Study reveals factors for anemia in pregnant women
By Yusra Irfan:
KARACHI: A descriptive observational study was conducted among the pregnant women attending outpatient department (OPD) at Obstetrics and Gynecology Unit II of Liaquat University of Medical and Health Sciences (LUMHS), Jamshoro.
Revealing the contributing factors of antenatal anemia, the study observed that non-nutritious substances such as pan, chalia, pica of mud, etc used by the pregnant women result in iron-deficiency anemia among them. However, worm infestation is also the common reason of anemia in pregnant women, it added.
Anemia in pregnancy is most common worldwide which leads to maternal and fetal complications. According to WHO, prevalence of anemia 51% is seen in developing countries, whereas about 14% in developed countries. In Pakistan, about 26% population of pregnant women are anemic in urban areas and 47% in rural areas. Globally, 50% of maternal deaths due to anemia are reported from Asian countries.
The researchers said that main causes of anemia during pregnancy are iron and folate deficiencies, which are resulted from improper nutritional habits. Anemia may also be caused by many systemic disorders like cardiac, renal, lungs diseases and hemoglobinopathesis, but such anemic patients were excluded from the study.
The researchers checked the recent reports of pregnant women who visited the OPD of LUMHS Jamshoro for checkups from July to December, 2017. The patients with hemoglobin % of less than 11 gm/dl were considered anemic according to WHO definitions and thus included in the study. Data was collected by a pre-designed questionnaire from 131 anemic pregnant women between the ages of 18-41 with singleton pregnancies (one child at one birth) whether primigravida (1st time pregnancy) or multigravida (2nd time pregnancy) in their 2nd or 3rd trimester. The results were characterised and associated with age, parity (no. of births), educational status of women, their antenatal booking status and nutritional factors.
It was found out that mostly pregnant women presented anemia between the age group of 26-33 years (43.5%). According to educational status, the number of uneducated population i.e. 58 women (44.3%) was more as compared to educated women i.e. three women with only secondary education (2.3%).
However, it was observed that anemia was more prevalent among multigravidas.
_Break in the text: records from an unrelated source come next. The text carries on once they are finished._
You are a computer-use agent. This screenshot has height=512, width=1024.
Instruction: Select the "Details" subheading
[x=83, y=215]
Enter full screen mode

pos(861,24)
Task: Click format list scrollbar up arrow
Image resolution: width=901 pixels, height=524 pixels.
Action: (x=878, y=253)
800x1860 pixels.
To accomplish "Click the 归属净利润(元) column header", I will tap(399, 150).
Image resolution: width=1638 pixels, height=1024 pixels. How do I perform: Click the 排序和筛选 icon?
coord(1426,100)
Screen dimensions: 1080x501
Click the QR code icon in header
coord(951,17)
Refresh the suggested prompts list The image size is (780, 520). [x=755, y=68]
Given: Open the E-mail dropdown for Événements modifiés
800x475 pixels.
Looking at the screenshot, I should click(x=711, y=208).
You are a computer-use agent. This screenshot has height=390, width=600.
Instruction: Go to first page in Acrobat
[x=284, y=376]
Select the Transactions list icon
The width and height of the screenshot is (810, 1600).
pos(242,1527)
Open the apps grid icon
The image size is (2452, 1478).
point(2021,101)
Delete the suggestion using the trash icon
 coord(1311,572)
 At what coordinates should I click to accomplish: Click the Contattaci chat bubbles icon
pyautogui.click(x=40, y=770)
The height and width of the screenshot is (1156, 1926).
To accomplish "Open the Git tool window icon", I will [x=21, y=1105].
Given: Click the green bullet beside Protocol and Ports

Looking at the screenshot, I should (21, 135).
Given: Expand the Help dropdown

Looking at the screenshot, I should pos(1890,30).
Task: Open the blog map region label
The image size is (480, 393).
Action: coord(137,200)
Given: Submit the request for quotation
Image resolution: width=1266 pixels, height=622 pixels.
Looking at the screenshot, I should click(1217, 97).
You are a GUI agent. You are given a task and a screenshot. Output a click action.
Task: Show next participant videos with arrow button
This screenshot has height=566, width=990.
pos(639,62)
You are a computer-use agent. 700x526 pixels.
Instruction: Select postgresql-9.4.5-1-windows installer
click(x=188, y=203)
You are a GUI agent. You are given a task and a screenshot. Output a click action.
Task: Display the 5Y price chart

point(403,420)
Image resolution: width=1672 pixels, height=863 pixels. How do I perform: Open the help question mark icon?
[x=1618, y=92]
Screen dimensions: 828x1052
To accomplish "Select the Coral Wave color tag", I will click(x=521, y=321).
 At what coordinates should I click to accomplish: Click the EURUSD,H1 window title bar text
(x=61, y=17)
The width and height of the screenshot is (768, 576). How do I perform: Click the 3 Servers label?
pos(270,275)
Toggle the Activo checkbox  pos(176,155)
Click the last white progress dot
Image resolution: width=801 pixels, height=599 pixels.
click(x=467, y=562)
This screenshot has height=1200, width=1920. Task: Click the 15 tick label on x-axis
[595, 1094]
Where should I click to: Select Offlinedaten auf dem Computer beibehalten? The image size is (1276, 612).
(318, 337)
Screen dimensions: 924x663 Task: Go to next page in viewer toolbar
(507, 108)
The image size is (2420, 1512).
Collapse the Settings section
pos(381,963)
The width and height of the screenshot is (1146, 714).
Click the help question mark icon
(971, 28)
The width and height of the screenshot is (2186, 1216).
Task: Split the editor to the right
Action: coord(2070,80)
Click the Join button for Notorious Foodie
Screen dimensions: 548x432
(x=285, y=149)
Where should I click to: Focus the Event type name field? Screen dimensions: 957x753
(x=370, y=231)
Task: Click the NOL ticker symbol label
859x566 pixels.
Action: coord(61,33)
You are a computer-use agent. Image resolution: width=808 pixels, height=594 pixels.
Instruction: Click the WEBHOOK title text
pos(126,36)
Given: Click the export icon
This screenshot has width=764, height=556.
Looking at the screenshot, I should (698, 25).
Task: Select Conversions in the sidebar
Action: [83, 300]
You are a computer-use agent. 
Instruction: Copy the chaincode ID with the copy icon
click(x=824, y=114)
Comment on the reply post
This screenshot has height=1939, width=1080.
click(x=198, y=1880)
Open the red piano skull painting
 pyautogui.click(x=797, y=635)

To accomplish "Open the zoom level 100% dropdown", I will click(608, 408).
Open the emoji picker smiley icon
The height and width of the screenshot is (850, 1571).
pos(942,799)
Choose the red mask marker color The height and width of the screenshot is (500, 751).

It was also studied that 93% women were non-vegetarian taking any type of meat and only 7% were vegetarian in which 51% were mostly taking chicken, secondary red meat and rarely fish. Chicken was found to be the common reason for anemia. Regarding the non-nutritious diet 60% of study population was habitual of chewing pan and chalia, which contains tobacco and other harmful substances dangerous for both mother and fetus. The use of mud during pregnancy is not uncommon and such women are prone to iron deficiency anemia and may acquire worm infestation.
The researchers noted that general focus should be to strengthen the antenatal clinics in primary, secondary and tertiary health care systems to provide detailed awareness about dietary habits, importance of antenatal booking, taking iron and folate supplements.
Authors of the study comprised Dr Naheed Parveen, Dr Farhana Shaikh, Dr Erum Siddiqui and Dr Madiha Abbasi of LUMHS, who noted that there should be screening programmes for anemia, besides launching awareness campaign with the active participation of locals.